The panel, it has been reported, could not agree however on whether or not power morcellation as a procedure should be recalled. The FDA response to the standoff has been the issuance of a black box warning over the potential for spreading unknown and undetected cancers. There are also new contraindications for the procedure.

Thus, power morcellation has not been recalled. Instead, a black box warning has been issued together with contraindications, and a stance from the FDA that suggests, as above, there is no safe way in which to undertake power morcellation. Put another way, power morcellation is unsafe - but still available through informed consent.

Such cautions and warnings do little to help the thousands of women who have undergone fibroid eradication, hysterectomy or laparoscopic power morcellation myomectomy each year - as many as 500,000 procedures. Estimates are that one in 350 power morcellation patients may have unsuspected sarcoma prior to their procedure.

Women are at risk

If that’s the case, power morcellation can foster the spread of the unknown cancer. And a recent study appears to back this up.

Researchers for Kaiser Permanente, one of the largest health providers in the country, conducted a retrospective review of 3,523 women who underwent laparoscopic hysterectomy between 2001 and 2012. Findings appeared online in the American Journal of Obstetrics & Gynecology (12/11/14) earlier this month. Out of 941 patients who underwent the uterine fibroid treatment involving laparoscopic power morcellation, 10 women - or 1.1 percent of the study participants - were later diagnosed with uterine sarcomas or parasitic myomas. Six of those had uterine sarcoma.

“There was no association between any of the factors analyzed and uterine sarcoma,” the researchers determined. “Uterine sarcoma was found in 0.6 percent of patients who underwent power morcellation but was not found to be significantly associated with any preoperative factors. Patients should be counseled about these complications prior to power morcellation.”

Yet another report, appearing online December 5 in Obstetrics & Gynecology, chronicles the experiences of three women who battled benign uterine disease - including massive tumor growth - following what many now characterize as one of the dangerous medical procedures of our time.

One subject, a 51-year-old mother of two, was found to have developed a 15 centimeter (5.3 inches) abdominal mass that adhered to parts of her ureters, bladder, colon, omentum, left ovary and fallopian tube, all of which had to be resectioned to remove the mass. The patient was found to have suffered abdominal pain, painful urination and pressure on her pelvis.

“Each woman required a laparotomy and extensive, multiorgan resection to clear the disease,” the researchers noted. “Even in the setting of benign conditions, open power morcellation of the uterus may be associated with clinically significant dissemination of uterine disease.”

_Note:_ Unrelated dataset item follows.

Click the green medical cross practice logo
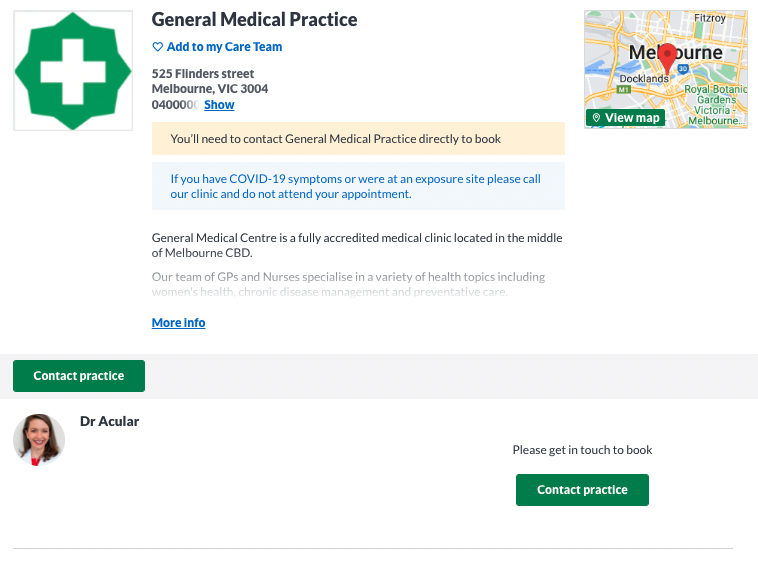 (x=73, y=71)
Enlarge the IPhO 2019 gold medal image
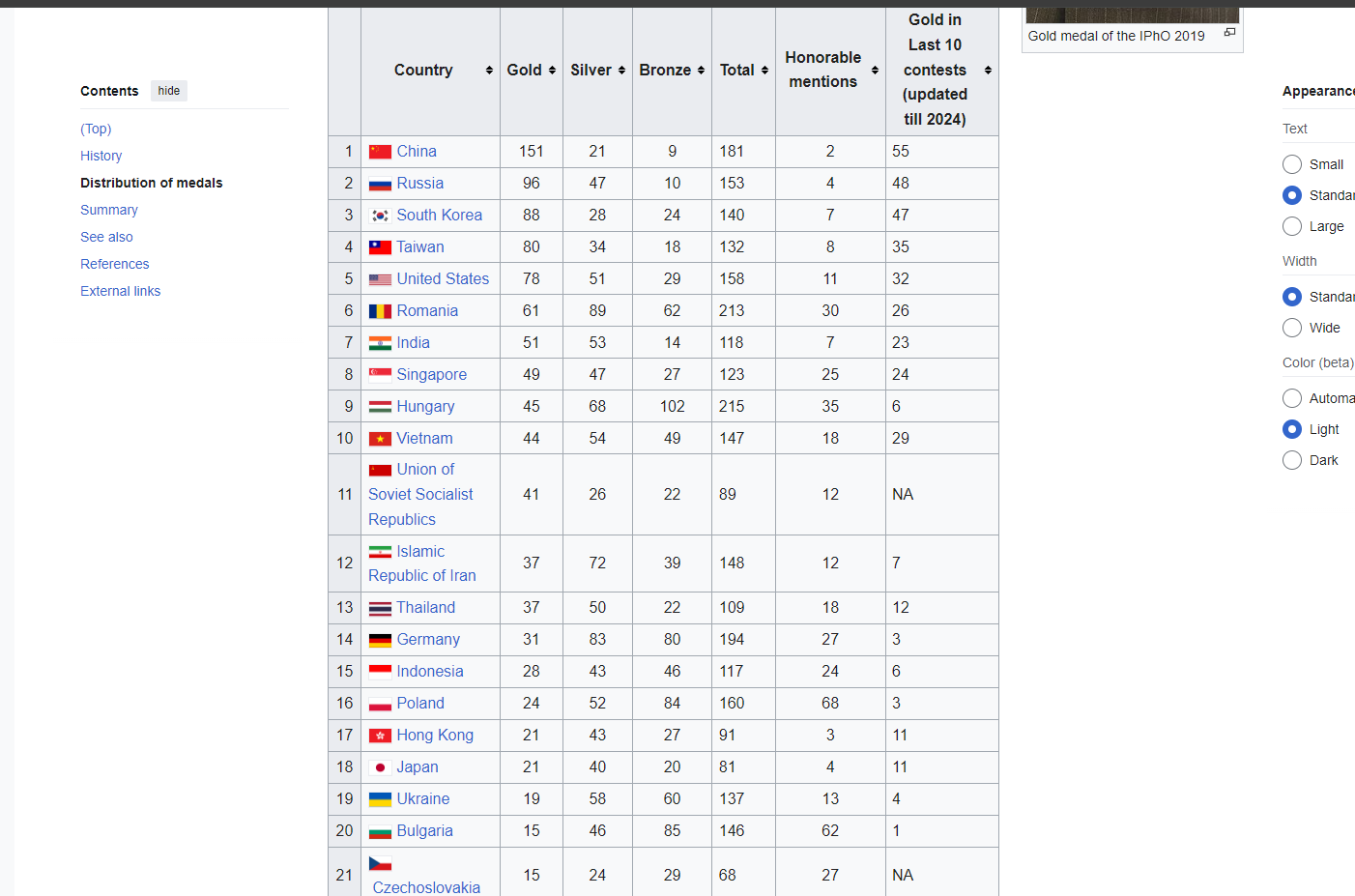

FDA no longer considers laparoscopic power morcellation as safe

In the spring, when the FDA issued its initial caution and J&J’s Ethicon unit temporarily halted sales and manufacture of its power morcellation device, many hospitals stopped using power morcellation. Still others would only undertake the procedure if an internal bag was used to isolate tissue fragments as a precaution.

Everyone has been waiting for further direction from the FDA, in order to proceed. The FDA - for now - is satisfied with a strong black box warning and contraindications, together with the position that in its view (a view reflected by expert panelists who met in July) power morcellation cannot be undertaken safely.

That said, such treatments for fibroids as power morcellation can proceed, given the addition of the black box warning, provided there is informed consent.

It remains to be seen what impact the FDA’s stance - basically, a measured support and allowance of a procedure the agency feels is no longer safe - will have on pending Laparoscopic Power Morcellation litigation.